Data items
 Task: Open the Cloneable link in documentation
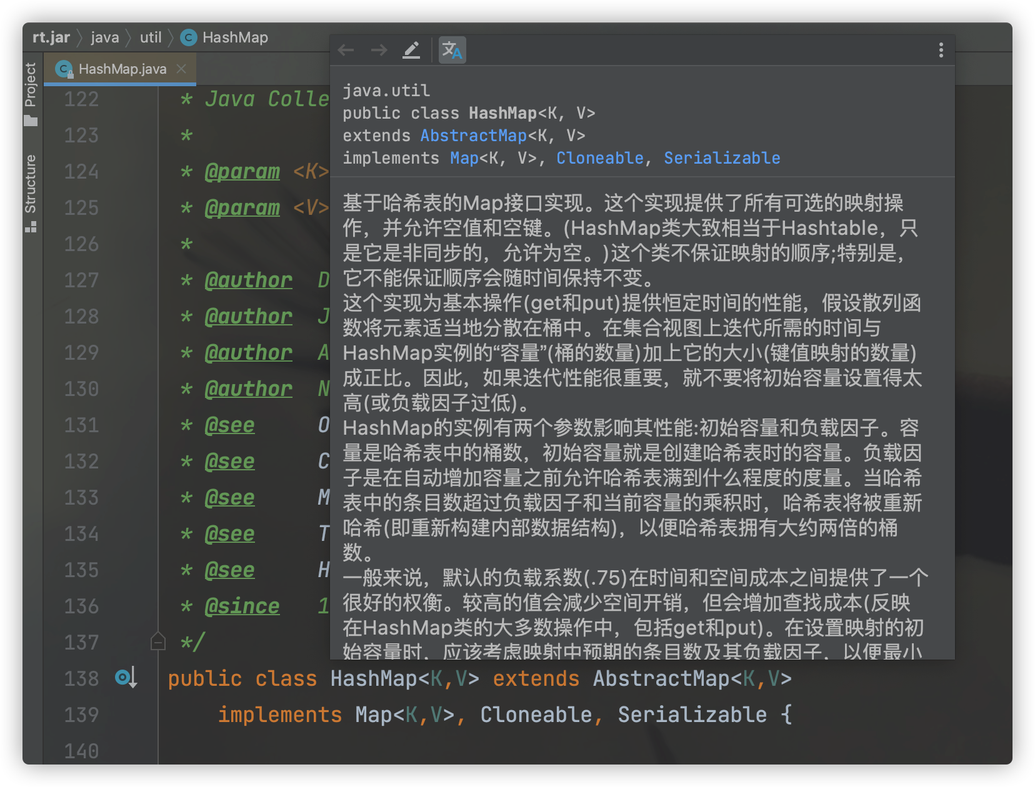599,158
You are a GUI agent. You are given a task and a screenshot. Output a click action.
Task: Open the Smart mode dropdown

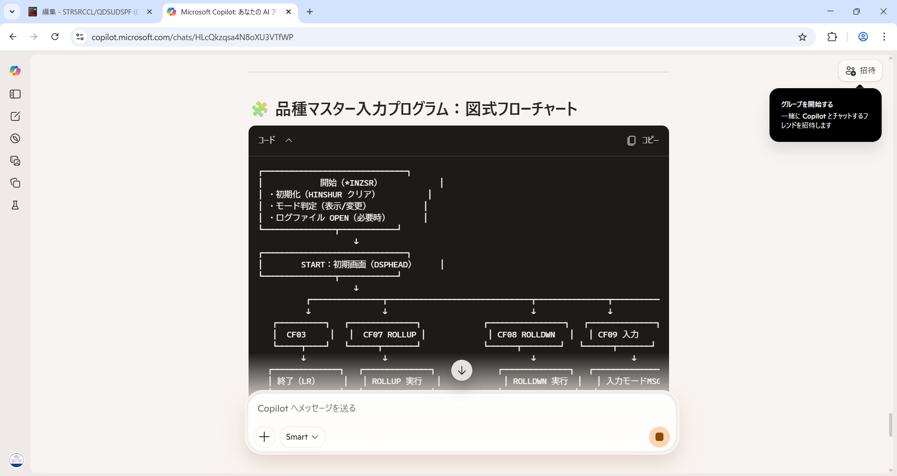pyautogui.click(x=302, y=437)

• [Aim]
Convert the lines above into a numbered list, omitting any blank lines and leaving out the pictures.

• [Task response]
1.  Task: Open the Cloneable link in documentation
2. 599,158
3. You are a GUI agent. You are given a task and a screenshot. Output a click action.
4. Task: Open the Smart mode dropdown
5. pyautogui.click(x=302, y=437)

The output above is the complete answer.